LINK8 units were used for the connection and SOLID65 units were used for the concrete. The Poisson’s ratio V of the concrete was chosen to be 0.3, and the values of the remaining parameters are listed in Table 8
. In the finite-element analysis, the function of the large deformation of concrete was turned on. The Poisson ratio V of the FGFRP material was considered as 0.38, and the rest of the parameters are listed in Table 1
Ft is the tensile strength, Fc is the compressive strength, ψ is the expansion angle, fb0/fc0 is the ratio of the biaxial ultimate compressive strength to the uniaxial compressive ultimate strength, Kc is the ratio of the second stress invariance on the tensile radial plane to that on the compressive radial plane, and µ is the viscosity coefficient.
4.1. Comparative Analysis of the Experimental and Simulated Pull-Out Results
As shown in Figure 13
, the pull-out simulation curve had the same variation pattern as the experimental curve at the preloading period and had a good fit.
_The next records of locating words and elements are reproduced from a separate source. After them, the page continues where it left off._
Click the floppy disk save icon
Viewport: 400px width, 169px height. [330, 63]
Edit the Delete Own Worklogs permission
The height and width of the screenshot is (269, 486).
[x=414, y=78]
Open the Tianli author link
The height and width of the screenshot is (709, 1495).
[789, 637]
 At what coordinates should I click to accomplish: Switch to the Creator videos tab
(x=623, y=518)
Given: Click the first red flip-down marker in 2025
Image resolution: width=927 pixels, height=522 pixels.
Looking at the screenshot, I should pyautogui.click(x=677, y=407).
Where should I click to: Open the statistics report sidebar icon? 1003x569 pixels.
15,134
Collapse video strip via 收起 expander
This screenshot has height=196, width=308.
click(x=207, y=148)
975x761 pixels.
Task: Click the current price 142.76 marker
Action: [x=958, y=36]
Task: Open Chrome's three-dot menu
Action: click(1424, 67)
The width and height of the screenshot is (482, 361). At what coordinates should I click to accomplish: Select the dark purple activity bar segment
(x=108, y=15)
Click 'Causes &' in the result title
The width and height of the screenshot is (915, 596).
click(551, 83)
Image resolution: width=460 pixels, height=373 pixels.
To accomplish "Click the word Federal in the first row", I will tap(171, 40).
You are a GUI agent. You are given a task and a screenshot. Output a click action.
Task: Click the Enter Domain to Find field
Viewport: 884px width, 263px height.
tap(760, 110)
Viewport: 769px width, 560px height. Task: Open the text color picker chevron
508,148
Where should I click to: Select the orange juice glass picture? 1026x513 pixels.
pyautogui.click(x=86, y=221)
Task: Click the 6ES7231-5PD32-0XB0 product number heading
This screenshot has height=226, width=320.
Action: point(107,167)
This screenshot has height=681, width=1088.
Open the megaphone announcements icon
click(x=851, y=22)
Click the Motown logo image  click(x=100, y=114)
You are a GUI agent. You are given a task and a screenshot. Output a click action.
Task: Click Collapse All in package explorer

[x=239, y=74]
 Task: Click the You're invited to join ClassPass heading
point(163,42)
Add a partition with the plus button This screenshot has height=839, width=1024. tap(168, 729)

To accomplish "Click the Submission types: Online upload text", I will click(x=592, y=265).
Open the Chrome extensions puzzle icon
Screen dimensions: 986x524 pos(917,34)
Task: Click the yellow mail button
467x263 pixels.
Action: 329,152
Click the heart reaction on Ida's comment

The experimental ultimate tensile strength was 24.33 kN, whereas the experimental simulated tensile strength was 23.13 kN, and the simulated value was 95.10% of the experimental value, with a deviation of 4.9%. In a similar study, Huang et al. [13
] compared the numerical simulation results with the experimental results, and the average Pf and limit Kf deviations were 6.0% and 8.5%, respectively. Furthermore, the data in this study showed that the simulated ultimate load value was slightly smaller than that of the experimental value because the small loading range increased owing to the weight of the experimental specimen during the experiment, and the viscosity coefficient of concrete changed over a small range owing to the influence of humidity during the experiment. However, the model accurately predicted the experimental results in the load-increasing stage. As shown by the strain cloud diagram, the model exhibited the largest deformation at the anchorage position of the tensile end and was prone to damage. This was confirmed by the fracture of the anchor jaws during the experiment, which proved the correctness of the experimental results and the rationality of the numerical simulation.
4.2. Comparative Analysis of the Experimental and Simulated Shear Results
As shown in Figure 14
, in the preloading period, the shear simulation curve had the same variation pattern as the experimental curve, and the load increased sharply with an increase in displacement. When the load reached a certain value, the load–displacement curve appeared similar to the yield phenomenon and began to drop sharply when the load exceeded the limit value. The ultimate load of shear simulation was 10.14 kN, whereas the experimental ultimate value was 9.89 kN. The simulated value was 102.50% of the experimental value, with a deviation of 2.50%. In a similar study, Zhizhou et al. [8
] compared the numerical-simulation results with the experimental results and analyzed the reasons for the differences. The data in the study showed that the simulated ultimate load was slightly larger than the experimental value because the numerical simulation was completely idealized, and the concrete was affected by humidity, the displacement of the reinforcement position, and lack of vibration density during the experiment, resulting in a deviation between the experimental ultimate load and the simulation value. However, the model accurately predicted the experimental results in the load-increasing stage. As shown in the strain cloud diagram, the maximum strain was generated at the interface between the outer-leaf wall plate and connecting rod, which was consistent with the experimental damage results. Hence, the accuracy of the experimental results and reasonableness of the numerical simulation were confirmed.